El Supremo ratifica la condena de 22 meses de prisión a Jordán Suárez por apropiación indebida

Jordán Suárez.
Jordán Suárez. / DANIEL MORA

Aunque la pena no llega a los dos años, podría ingresar en la cárcel si no paga 10.841 euros como indemnización a la Fiesta de la Cultura

I. VILLAR GIJÓN.

La sala de lo Penal del Tribunal Supremo ha rechazado el recurso de casación presentado por Jordán Suárez contra la sentencia de la Audiencia Provincial de Asturias que le consideraba culpable de un delito continuado de apropiación indebida cuando estaba a cargo de la tesorería de la Fiesta de la Cultura, en 2013. Esta decisión supone una ratificación de la condena a veintidós meses de cárcel publicada en octubre, a lo que se suma la obligación de indemnizar a los organizadores de la Fiesta de la Cultura con 10.841,98 euros. La acusación estuvo a cargo de la Fundación Nuberu, el Ateneo Obrero de Gijón y la Asociación Lázaro Cárdenas, representados por la abogada Libertad González (Benavides & Asociados). Su intención es solicitar en cuanto sea posible la ejecución de sentencia. Y aunque la pena fijada por la Audiencia Provincial es inferior a los dos años (un año y diez meses), un hipotético impago de la sanción impuesta en concepto de responsabilidad civil podría derivar en el ingreso en prisión del expresidente del Conseyu de Mocedá.

Buena parte del recurso de Suárez se centraba en la «insuficiencia de las pruebas practicadas», principalmente a la hora de determinar la cantidad de la que supuestamente se había apropiado. Sostenía que en las cuentas solo existió un descuadre de 300 euros y argumentaba que si tenía alguna cantidad en su poder era para efectuar pagos pendientes. El Supremo recuerda que para emitir su sentencia condenatoria la Audiencia Provincial dispuso de dos documentos «de extraordinaria importancia que fueron reconocidos por el propio acusado».

El primero, un correo electrónico de Suárez al presidente de la entidad organizadora de la Fiesta de la Cultura «en el que reconoce su error y asume su responsabilidad por haber 'usado' parte 'del dinero que tenía', comprometiéndose a pagar las facturas correspondientes».

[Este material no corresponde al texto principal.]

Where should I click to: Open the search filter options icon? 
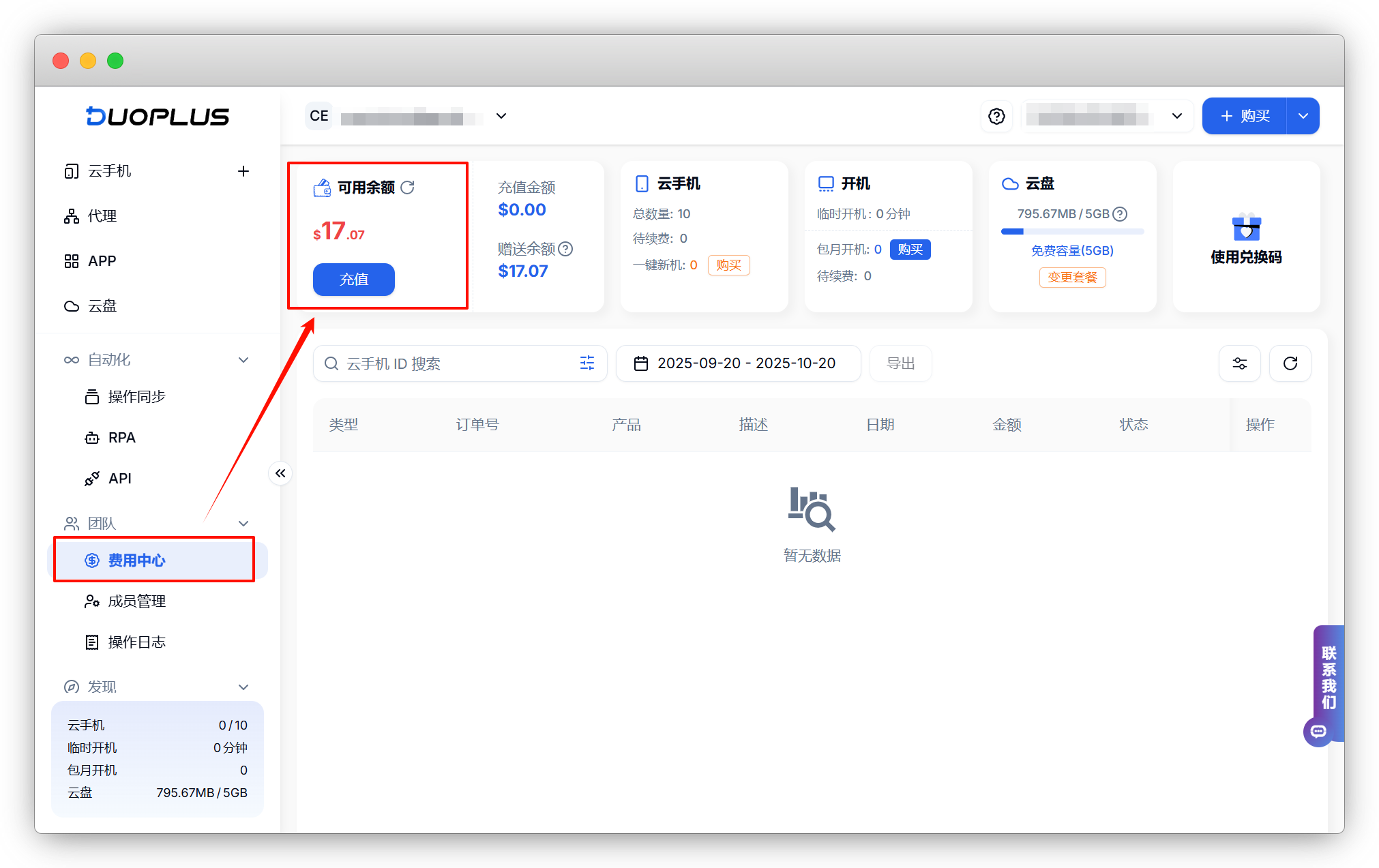pyautogui.click(x=587, y=363)
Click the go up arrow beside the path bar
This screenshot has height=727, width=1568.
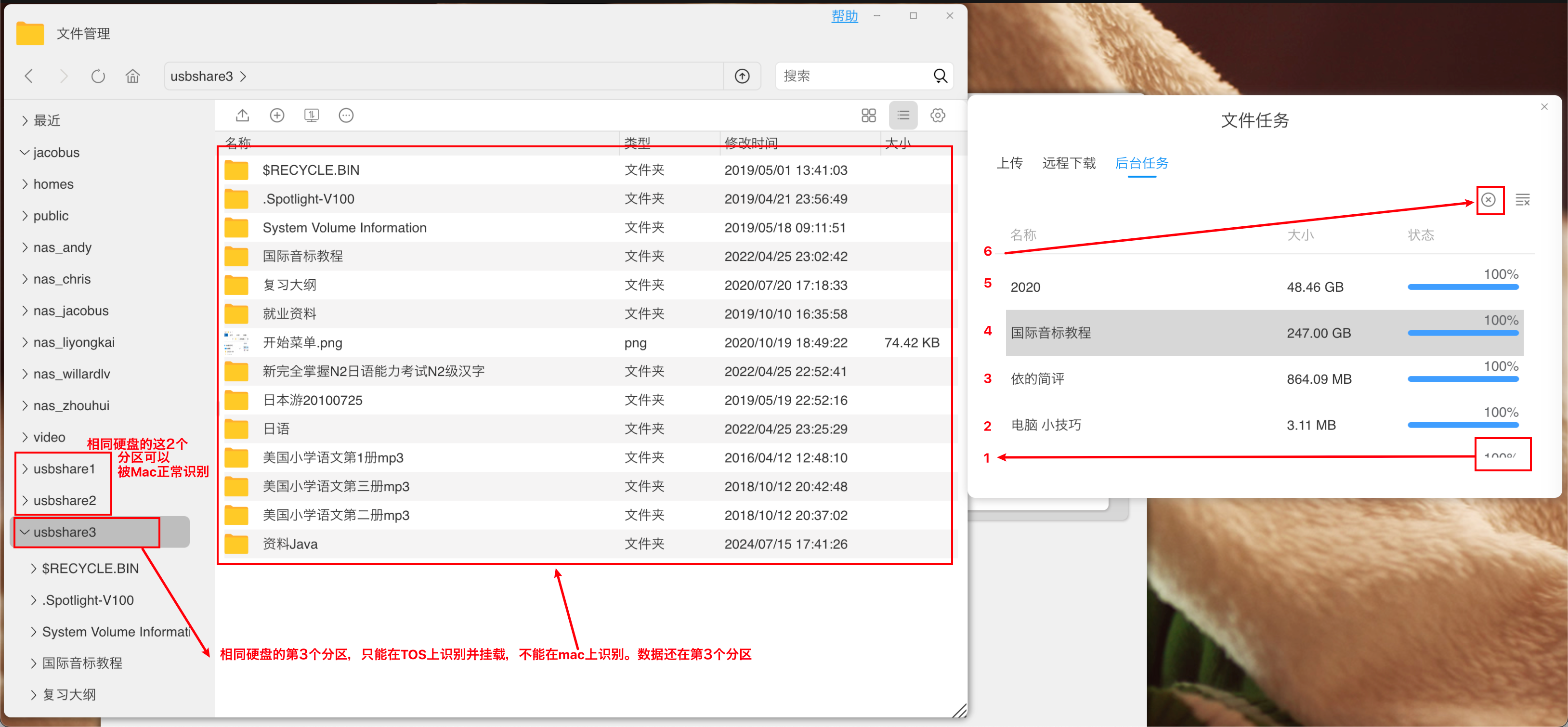click(x=742, y=76)
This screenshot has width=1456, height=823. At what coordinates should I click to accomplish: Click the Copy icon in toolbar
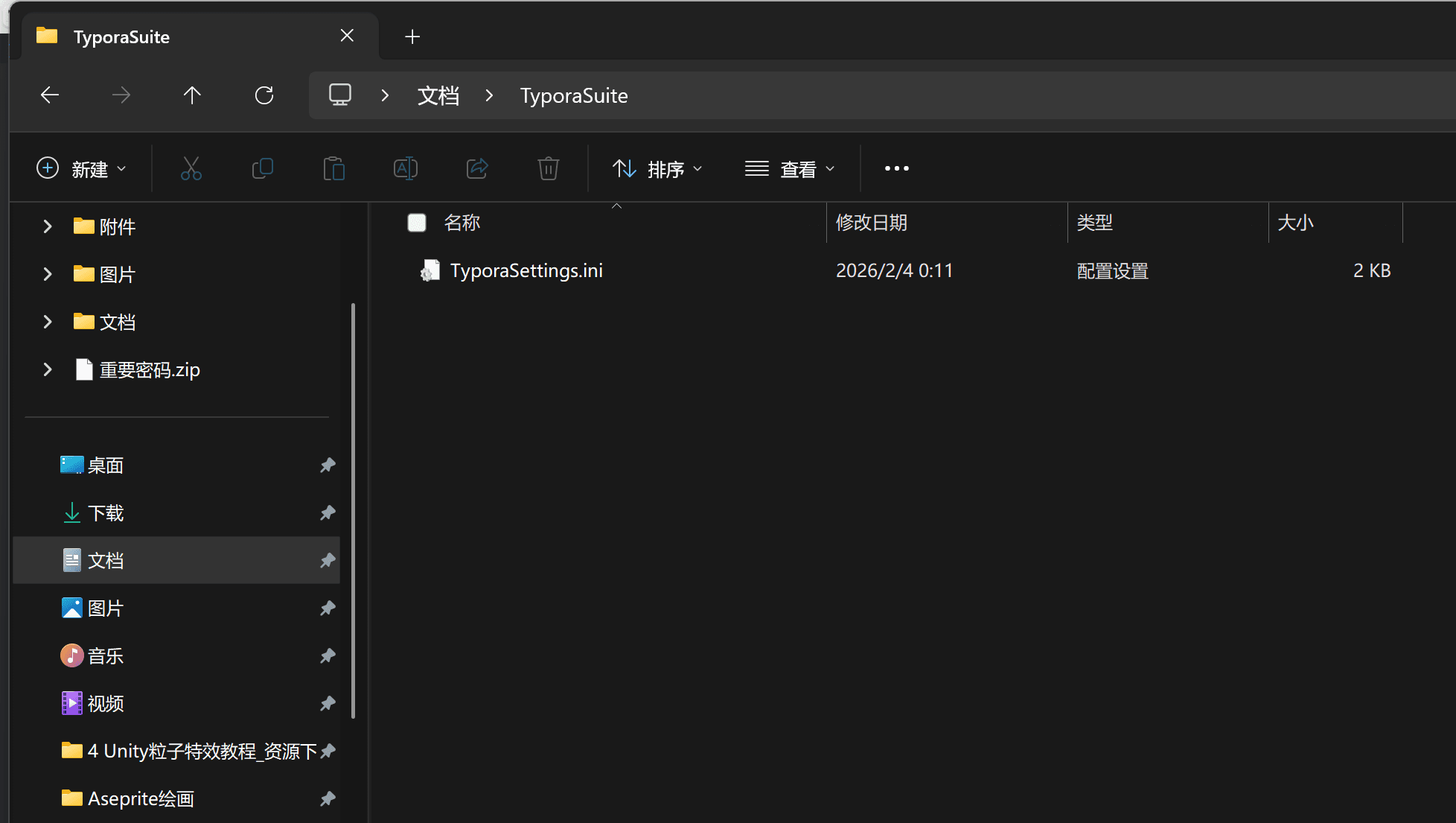click(x=263, y=169)
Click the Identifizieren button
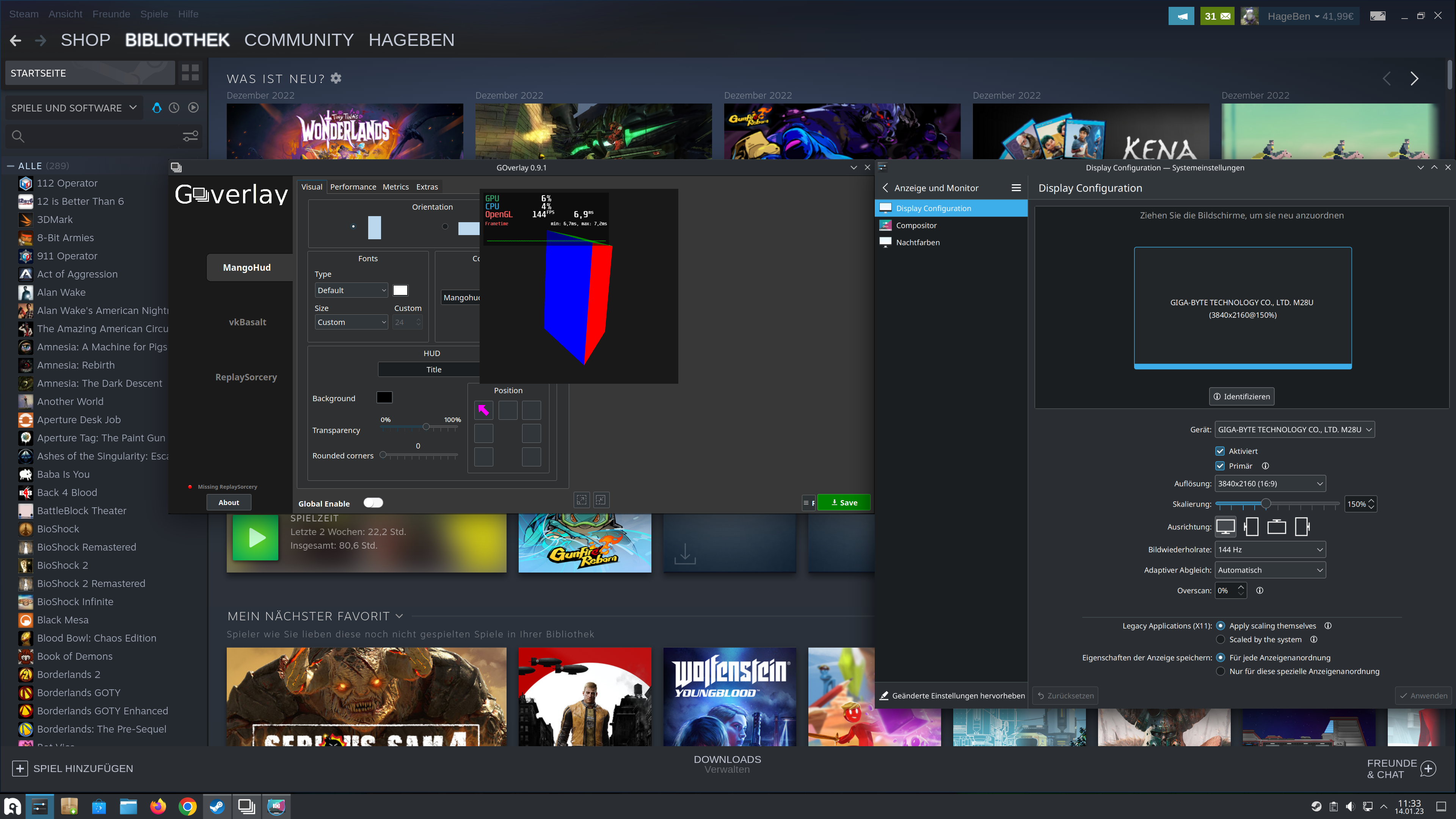The height and width of the screenshot is (819, 1456). pyautogui.click(x=1241, y=397)
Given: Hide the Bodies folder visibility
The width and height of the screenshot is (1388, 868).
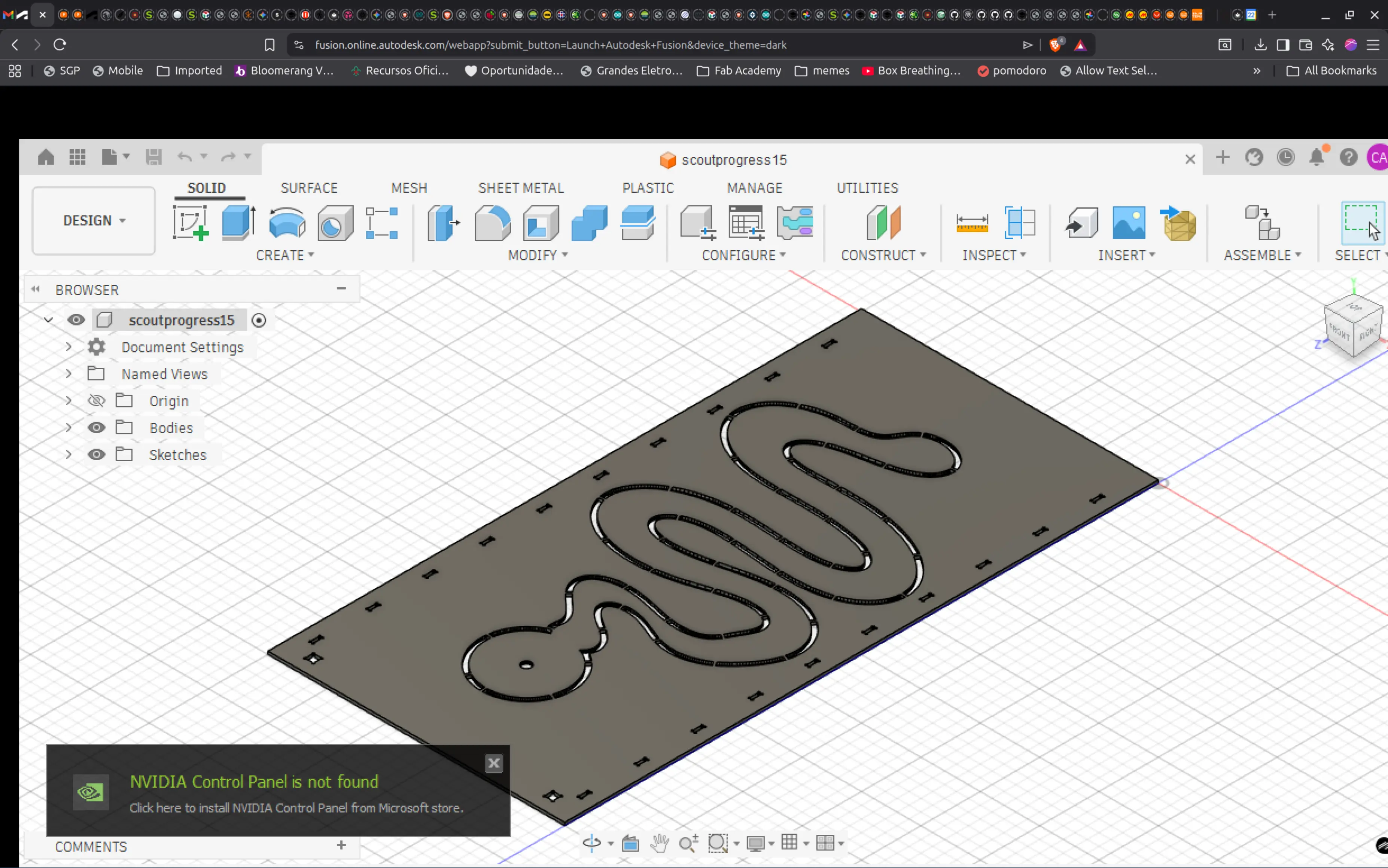Looking at the screenshot, I should pos(97,428).
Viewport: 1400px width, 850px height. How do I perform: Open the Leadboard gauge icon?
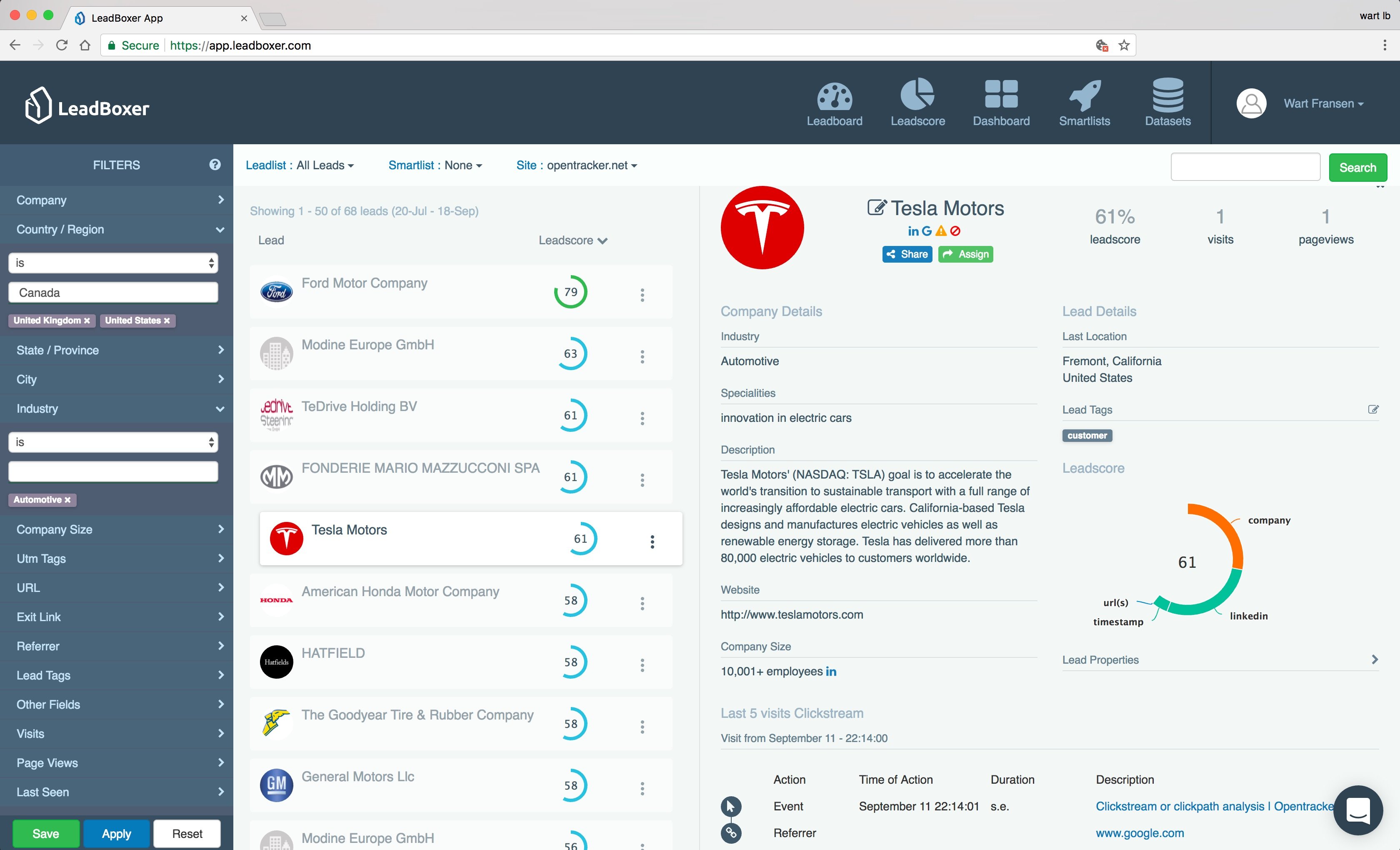click(834, 95)
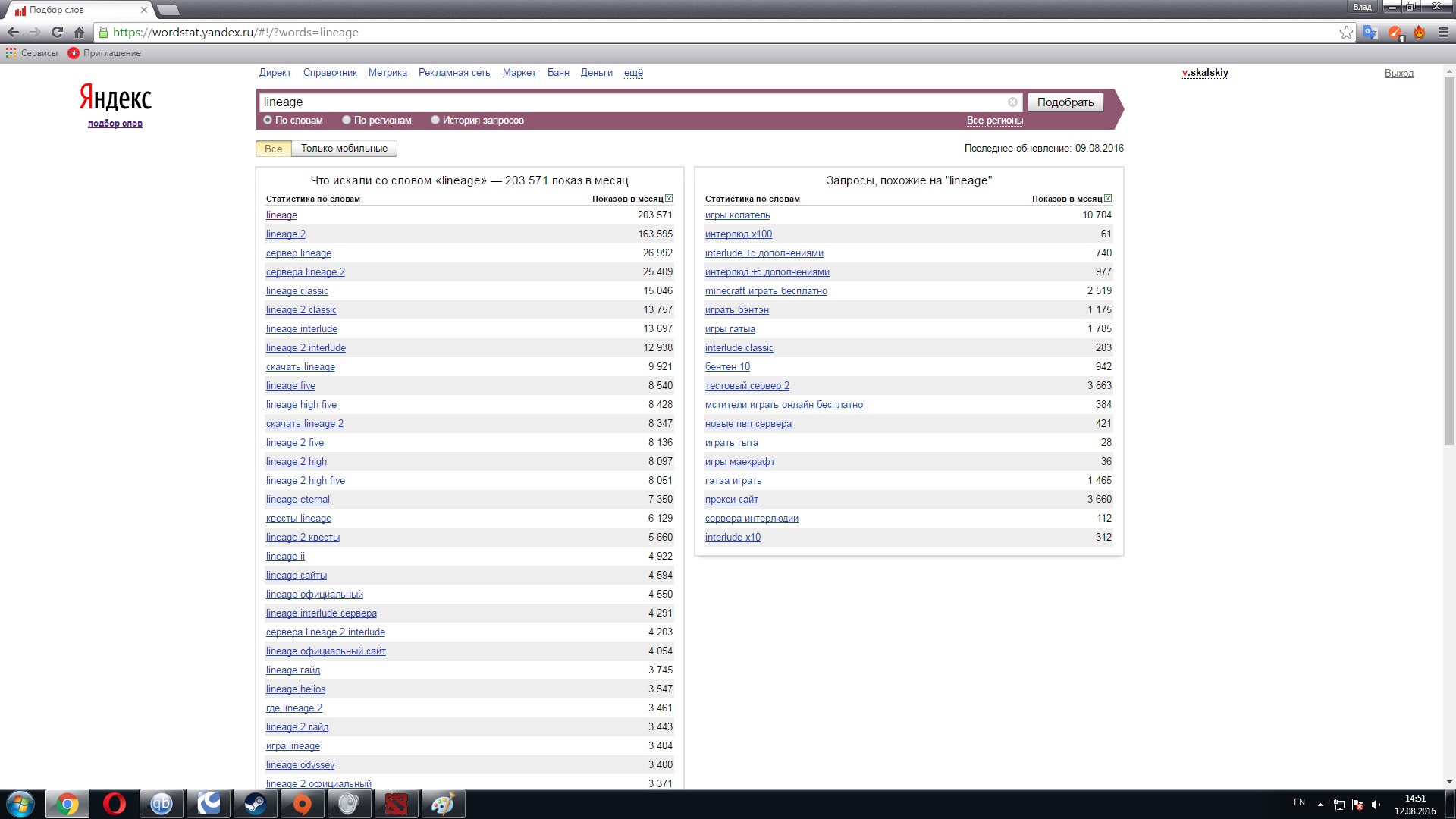Clear the search field with the X icon
1456x819 pixels.
1012,102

El segundo, un documento de «reconocimiento de deuda» por importe de 10.533 euros. «Para el Tribunal dichos documentos supusieron una auténtica confesión y el reconocimiento del delito, y no atendió a las 'confusas excusas' que argumentó el acusado en el acto de la vista, cuando afirmó que el e-mail lo escribió para contestar 'una duda de las personas que formaban parte de la comisión organizadora' y que fue 'coaccionado' para firmar el segundo documento. El Supremo rechaza aplicar un atenuante por reparación del daño al entender que los 3.760 euros que devolvió en concepto de pago parcial «no guardan una proporción relevante respecto a la cantidad defraudada». Añade que, toda vez que la pena impuesta está «muy próxima al mínimo legal», ese atenuante no habría supuesto modificación alguna.